Paterson, a film review

Paterson: Awesome!    (Jim Jarmusch)
The world is full of basement poets, and also writers, and artists, and musicians. There is an army of these creative people. You may never see or read their work, and yet their art sustains them, and reflects the world they see and experience. Jim Jarmusch’s latest film Paterson covers a week in the life of such a basement poet, a bus driver named Paterson, played by Adam Driver, who lives in Paterson New Jersey.

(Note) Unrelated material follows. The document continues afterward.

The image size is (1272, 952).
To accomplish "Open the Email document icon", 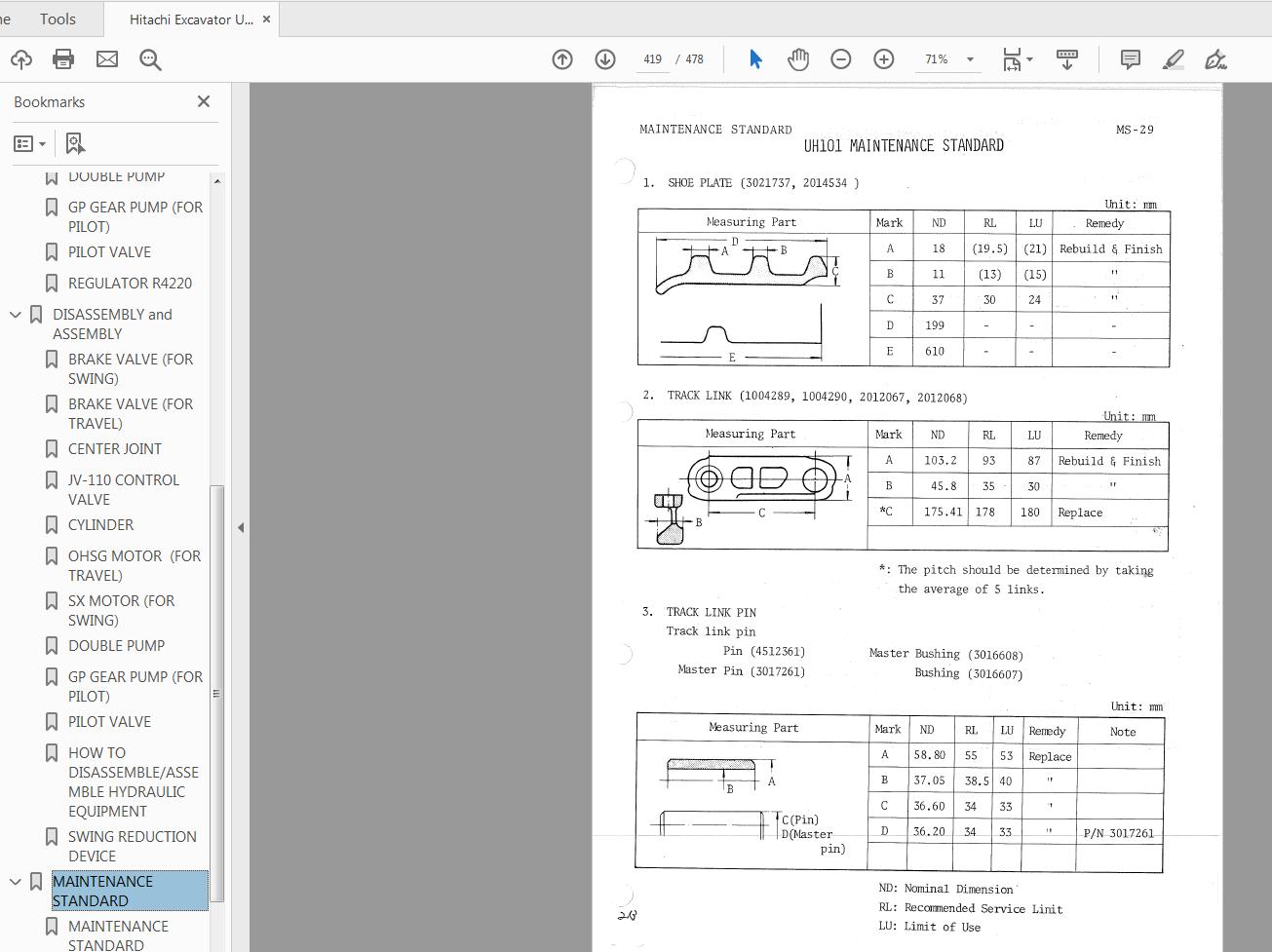I will (106, 59).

Paterson is a low-key film structured around the rhythms of everyday life. In this way, Jarmusch is able to focus his film on the key human relationships in Paterson’s life: a mutually supportive often comical relationship with his wife (Laura), the people who ride his bus and with whom he works, and the denizens of a local bar where he stops each night while he walks his dog. A dog, Norman, that is as much Paterson’s nemesis as he is his friend. There is no complicated or contrived plot. Nothing feels fabricated. Rather Paterson is the story of a creative man living each day as it comes. He is a close observer of the world around him; and what he sees and hears as he drives his bus, or as he walks to and from work, big things and very small things, inspire him to write poetry.

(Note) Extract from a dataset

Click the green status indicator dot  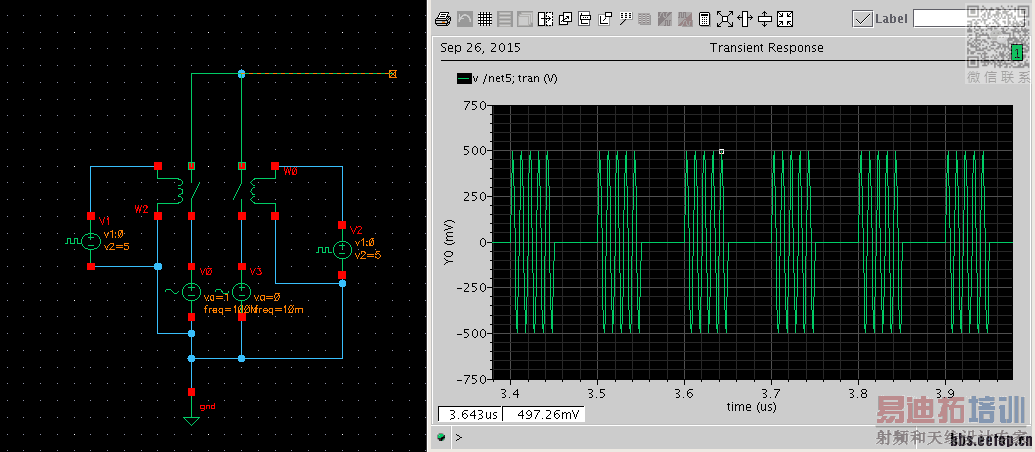tap(442, 437)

Adam Driver’s wonderful performance brings to life this quiet, kind and creative man.

But you might ask isn’t such a story rather boring? Not in the least. Jarmusch has sprinkled through out Paterson a number of warm, heartfelt, and even dramatic moments that keep the story alive. I’ve seen the film twice, and when I think about these moments, one in particular comes to mind.

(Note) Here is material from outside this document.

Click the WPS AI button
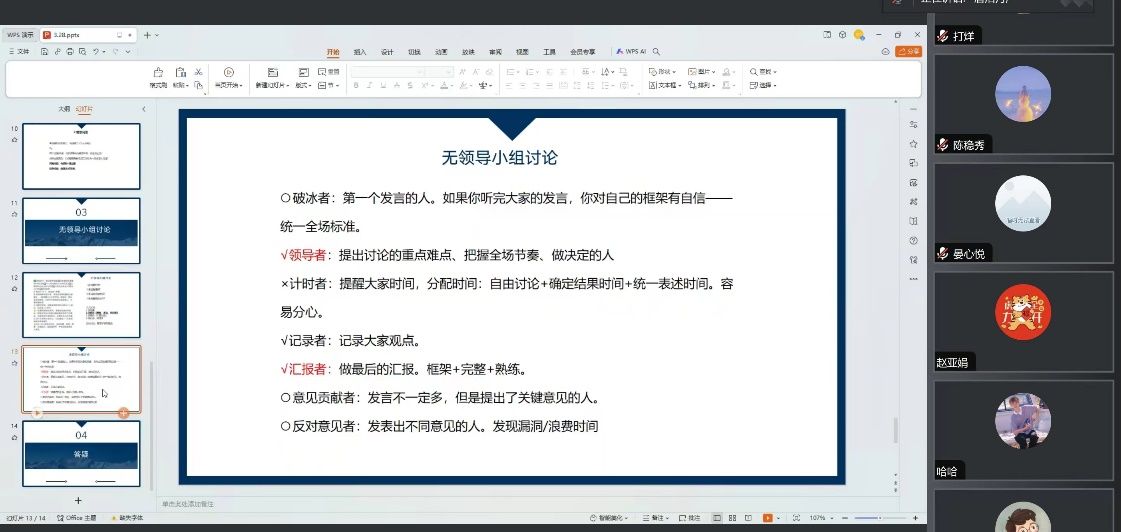This screenshot has height=532, width=1121. click(x=636, y=51)
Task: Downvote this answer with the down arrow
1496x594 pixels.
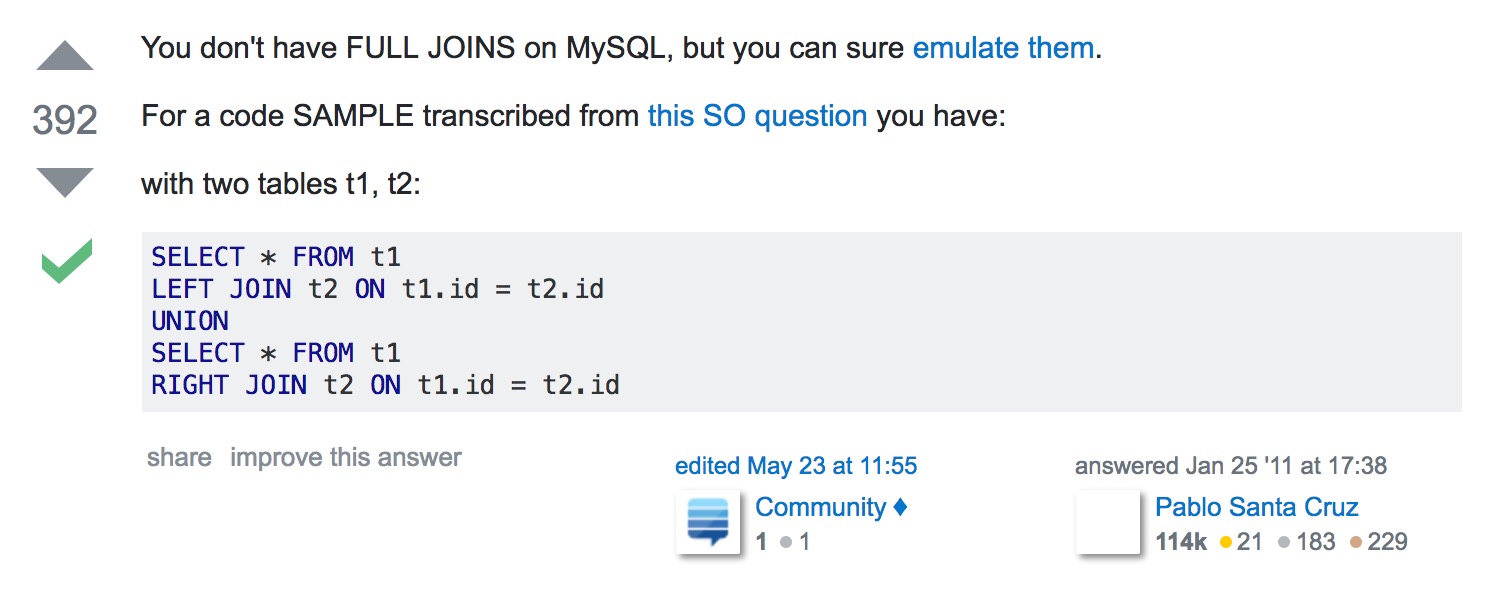Action: coord(65,183)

In that scene, Paterson is walking home from work through a warehouse area when he comes upon a girl seemingly alone writing in a journal. He asks her if she is all right, and she tells him that she is waiting for her mom and sister. They talk and he notices that she has been writing a poem. She asks him if he likes poetry. He says he does. She reads him her poem, but frets a bit that it doesn’t exactly rhyme. He says he likes the poem, and mentions that poems don’t always need to rhyme. She smiles, a wonderful smile. Then her mother and sister appear, and she gets up to leave. But as she does, she asks Paterson if he likes Emily Dickinson. He says she is one of his favorite poets. “Awesome,” she responds, and then is gone.

What a lovely and heartfelt scene. Two poets meet, the older encourages the younger by listening and praising her work, while the younger reminds the older about how magical the act of writing can be. Later the audience will discover that this scene mirrors a pivotal scene at the end of the movie.

To me Paterson is Jarmusch’s best film, rich with character, full of comic touches, and a clear testament to a creative life well lived. It resonated with me more than any other film I saw in 2017.